• [Problem description]
Reproduce the part of the book review on iron transport and storage that starts at "Astrid and Helmut" and ends at "a timely reference.".

• [Passage to read]
Dean, College of Agriculture
California State Polytechnic University, Pomona, CA

	INTRODUCTION

TOP INTRODUCTION

 
Metal Ions in Biological Systems. Vol. 35: Iron Transport and Storage in Microorganisms, Plants and Animals, Astrid Sigel and Helmut Sigel, eds, Marcel Dekker, Inc., New York, 1998, 824 pages, ISBN 0-8247-9984-4 $250.

Astrid and Helmut Sigel continue their outstanding series on metal ions in biological systems. Recent concerns related to iron overload and renewed interest in the mechanisms of biologic need and handling of iron make this volume a timely reference.

The sea of chemicals from which life began contained abundant ferrous iron, while the atmosphere contained no oxygen. Once blue-green algae began synthesis of chlorophyll to capture the energy of the sun, dioxygen appeared in the atmosphere and ferrous iron became oxidized to its ferric form. Although the ferrous state of iron is quite water soluble, the ferric state of iron is very insoluble in water at neutral pH. Thus, most living organisms had to develop mechanisms to solubilize and acquire this element.

The production of siderophores—low molecular weight, high affinity ferric chelators—provides a means for solubilization, transport and localization of iron in microbial systems (Chapters 1–4). Characterization of the coordination chemistry of siderophores, the thermodynamics and kinetics of iron chelation, and iron release was described in chapter 7. Methodology used to characterize siderophores and their mechanisms of action was described in chapter 8. The biomimetic approach to preparation of synthetic analogues that simulate natural compounds in vitro and in vivo was described. Characterization of bacterial outer membrane siderophore receptor proteins is described in chapter 9, while the iron responsive element family of mRNA regulators which stabilize the turnover of mRNA, proteins recognized by IREs, and regulation of iron uptake and storage in plants and microorganisms are described in chapter 10. Differences between plants and animals, such as the absence of ferritin mRNA regulation in plants, differences in ferritin gene organization, and the use of ferritin DNA as the iron target in plants but mRNA in animals provides scientific interest in evolution of genetic regulatory mechanisms.

For multicellular organisms, a more complex system evolved for transporting iron in plants (chapter 5–6) via transferrin in animals evolved. The transferrin receptor, and uptake of iron by cells is discussed in chapter 15. A fascinating comparative discussion of iron homeostasis in different species was presented.

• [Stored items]
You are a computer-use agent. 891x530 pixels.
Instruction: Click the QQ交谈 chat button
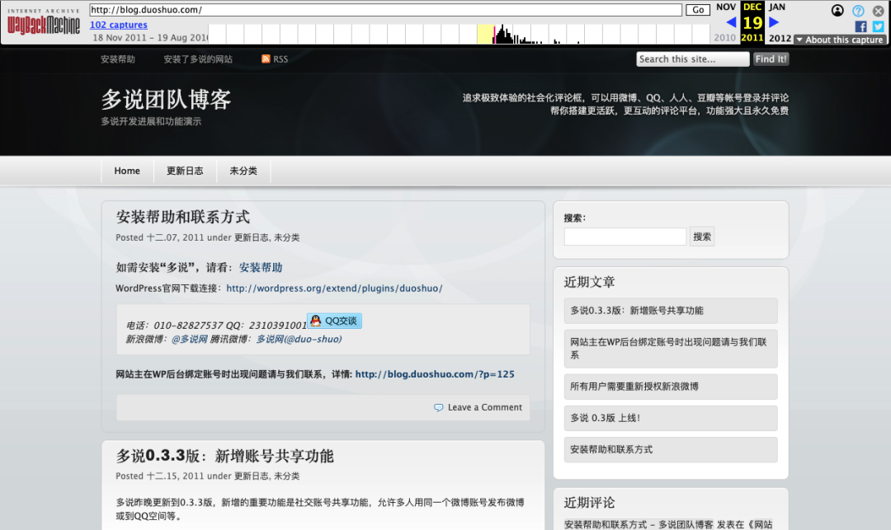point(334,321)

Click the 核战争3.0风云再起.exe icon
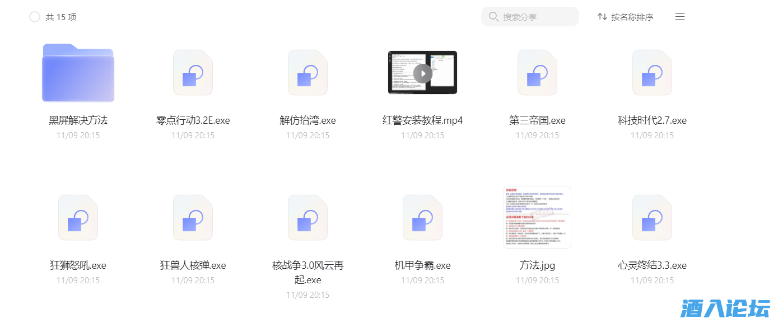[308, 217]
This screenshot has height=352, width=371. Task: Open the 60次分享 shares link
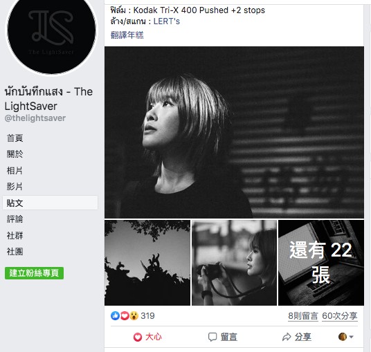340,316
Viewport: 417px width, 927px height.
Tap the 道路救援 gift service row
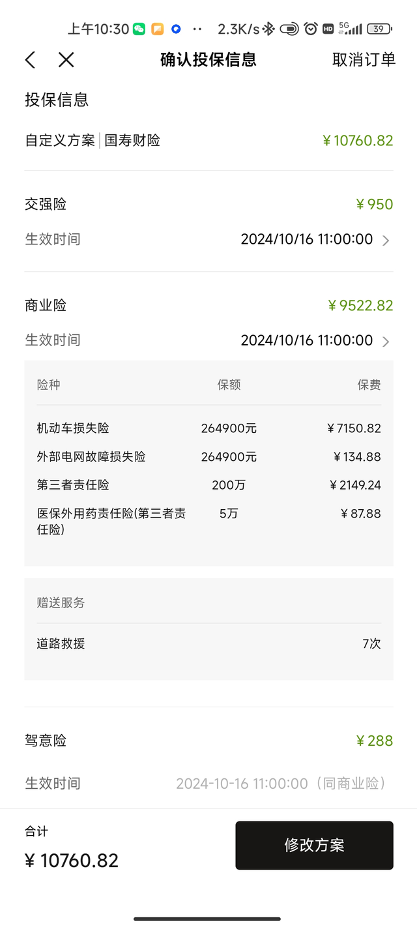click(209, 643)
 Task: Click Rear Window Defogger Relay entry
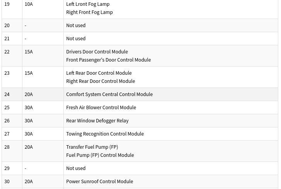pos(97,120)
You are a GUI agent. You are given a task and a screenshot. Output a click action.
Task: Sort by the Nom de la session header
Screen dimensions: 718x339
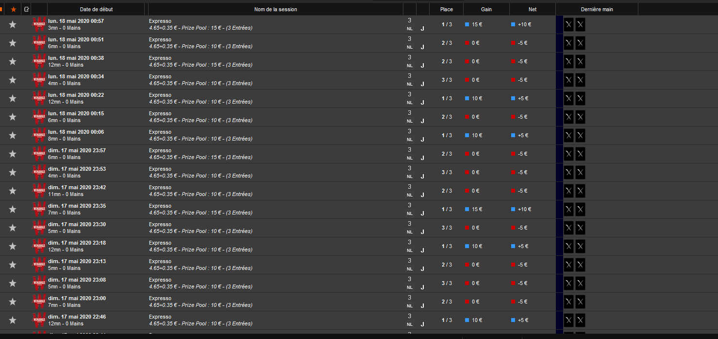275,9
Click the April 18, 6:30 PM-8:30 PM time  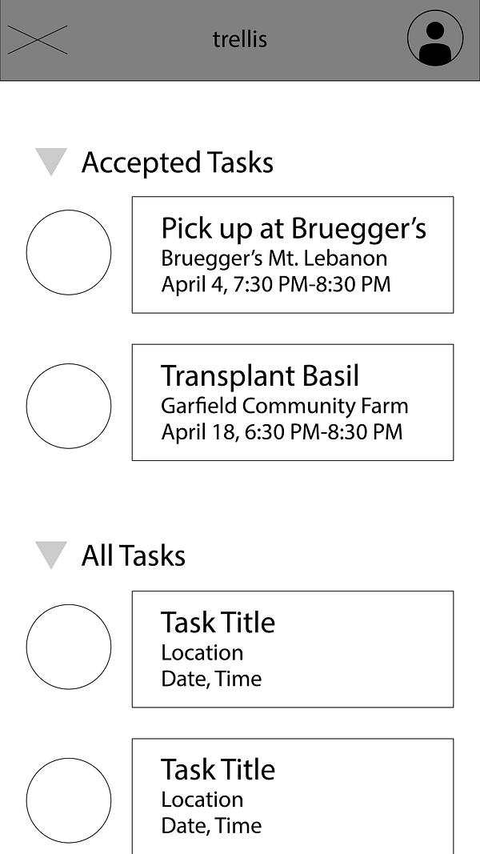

• [Final answer]
Astrid and Helmut Sigel continue their outstanding series on metal ions in biological systems. Recent concerns related to iron overload and renewed interest in the mechanisms of biologic need and handling of iron make this volume a timely reference.